Fueron juntas, reuniones, y más juntas y más reuniones, para ver cuánto podíamos aportar cada uno. Sin el dinero en la mano, nada más en la imaginación, hicimos cuentas y resultó que entre todos estábamos aptos para reunir apenas diez mil pesos para pagar el premio en efectivo y algunos otros gastos necesarios (carteles alusivos, diplomas, etc.) pero faltaba más para mandar a hacer la placa metálica y para otros gastos que se presentaran. “Con otros cinco mil la salvaríamos”.

El deseo de crear El gallo pitagórico era mucho, pero el freno que nos había salido al paso era también poderoso. En medio del entusiasmo algo nos dolía, y con razón, en el fondo de la bolsa. Mientras tanto, crecía en torno el asedio morboso de quienes no habían creído en nuestro entusiasmo inicial, asedio de miradas burlescas y demás.

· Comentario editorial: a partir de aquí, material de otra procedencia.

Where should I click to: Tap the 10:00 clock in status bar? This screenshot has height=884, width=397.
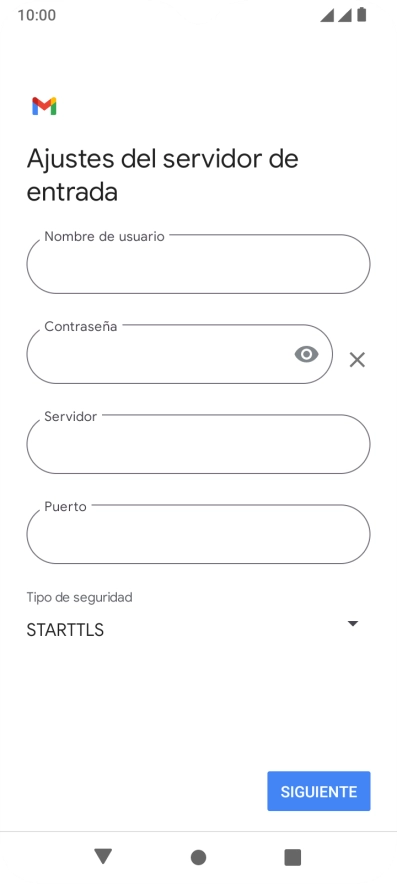tap(37, 15)
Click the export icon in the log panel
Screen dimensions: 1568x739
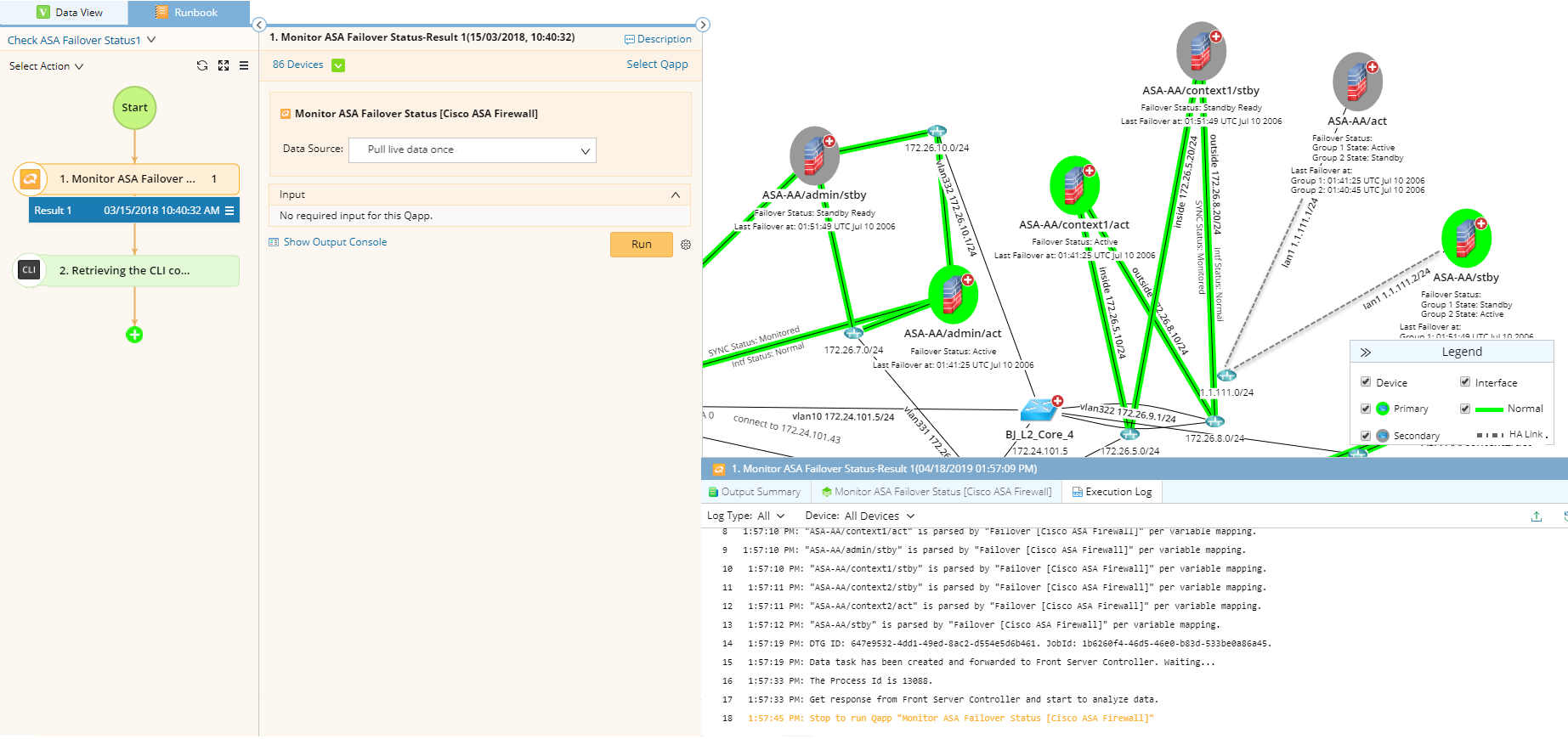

Estuvimos a punto de abandonar la empresa llenos de vergüenza cuando apareció en aquel escenario otra de las nuestras, la pintora Leticia Ocharán, periodista también por ser investigadora y crítica de arte, colaboradora de El gallo ilustrado, en El Día y de la revista Plural y Diorama de la cultura en Excélsior, ni más rica ni más favorecida por la fortuna que nosotros, pero sí amiga entrañable y parte del grupo mencionado. Escuchó con una mezcla de entusiasmo y pesar nuestras vicisitudes, nuestra vergüenza ante las burlas de nuestros malquerientes, y al final, allí mismo, sobreponiendo el entusiasmo al pesar, sacó un descomunal cheque por cinco mil pesos, “los cinco mil pesos de la vergüenza”, y en esos momentos supimos todos que el premio El gallo pitagórico, contra viento y marea, y ante el enojo de los que no habían creído en nosotros, de los envidiosos, acababa de nacer. Leticia Ocharán fue en realidad, la artífice principal del premio El Gallo Pitagórico en el Festival Internacional Cervantino.